早すぎる職業決定
                0五年十二月三十日朝日新聞・「学生の質問」コーナー参照
 
 大学生でも言っている。「大学三年生で職業を、あるいは就職先を決定させられるのは早すぎる」と。誰が仕掛けた話なのかは筆者にはいまだに分からないで居るのだが、ジョブカフェだのインターンシップというのを既成の路線であるかのように大学が受け入れ、学生に勧め、学生は浮き足立っている。短期大学では二年生になって職探しの動きを始めたのでは遅すぎるとしてナント、入学した一年生の夏休みからそろそろ動き始めようなどという者まで出てくる始末だ。「職探しが目的で大学・短大に入学したのか!」と怒鳴りつけたくなる(そして「そうだ、それで何だ?」と開き直る学生の顔を想像すると、この国の高等教育の現状がなさけなくなる)。仕事の選択という問題は当然ながら「人生如何に生きるべきか」の問いの一環をなしている。したがってこの問題「人生をどう考えるか」を学ぶために大学進学をした学生たちにとっては、少なくともその大学でこの問題の解決に目鼻が付くまでは、職業の決定などで軽々に動くわけにはゆかないハズである。それとも、大学が提供してくれる課業を抜きにして決めるくらいの職業選択方法ですら、高等学校では肝心のことは何も教わらなかったというのだろうか。

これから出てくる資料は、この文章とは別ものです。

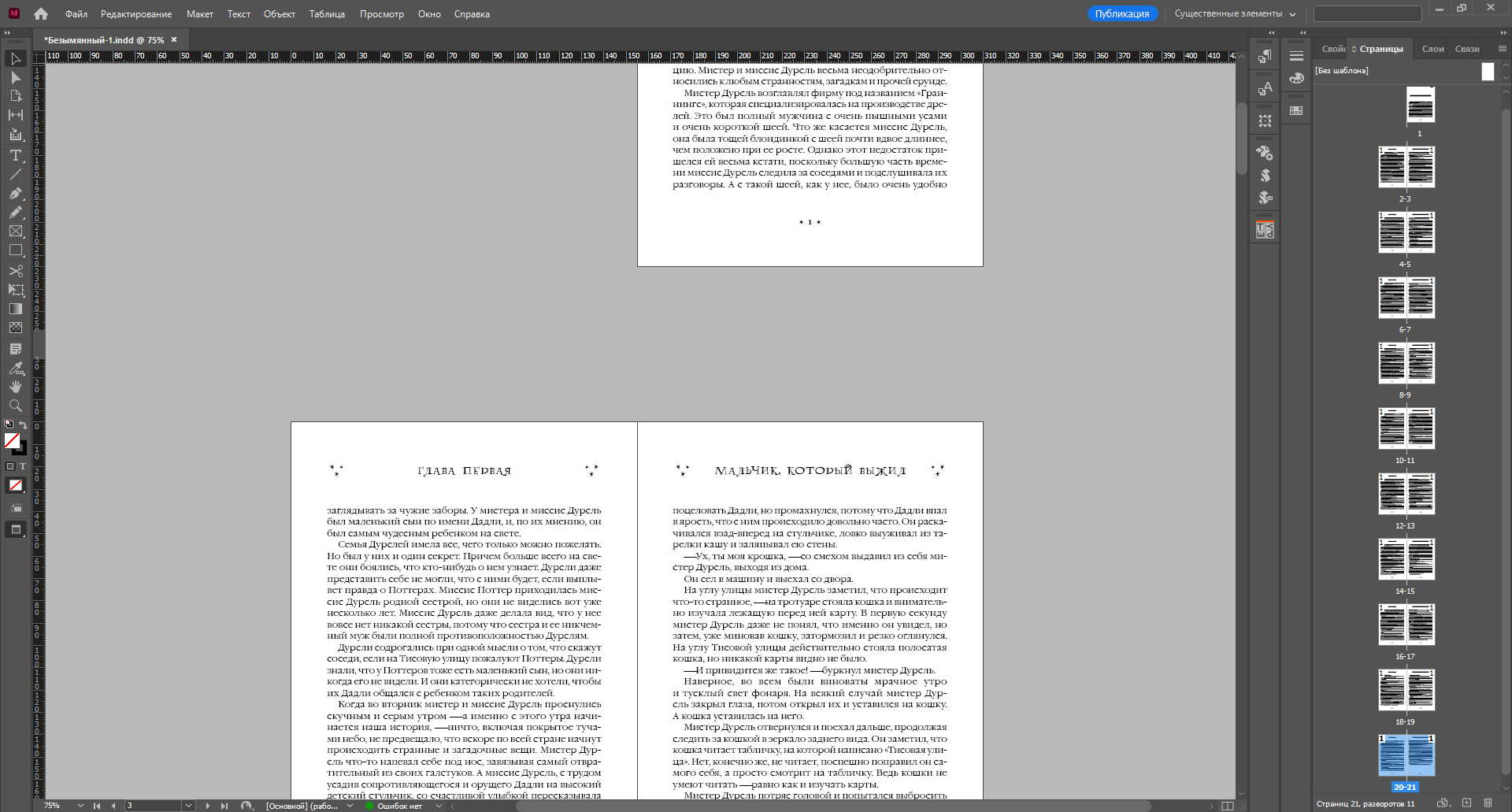Expand the preflight 'Ошибок нет' dropdown
The width and height of the screenshot is (1512, 812).
[x=428, y=806]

 さしあたり筆者の念頭にあるのは、筆者十五歳のときに示された人生の歩き方の書物、及びその後もくり返し語り聞かされた職業なり何なりの人生に関わる選択の「秘訣」のことである。筆者の恩師たちは、恩師と思っている人たちは、時と場所とは異にするがみな一様に言われた、「電車に乗る時は、混んだ電車は一本二本待てばがら空きが来る」「人の嫌う仕事をするがいい」「とにかく、一番大事なことを先ず第一にすることだ」。これらのことは今でも内村鑑三の『後世への最大遺物』(岩波文庫)などを捲れば読むことができる。おそらく最も失敗のない職業選択の秘訣であろう。------あるいはまたいつまで経っても新鮮な問題提起であるのかもしれない(筆者曰く、地獄の隣り合っていない天国なんて屁のようなもの、全く疑義の残らない問題解決など解決の名に値しない)。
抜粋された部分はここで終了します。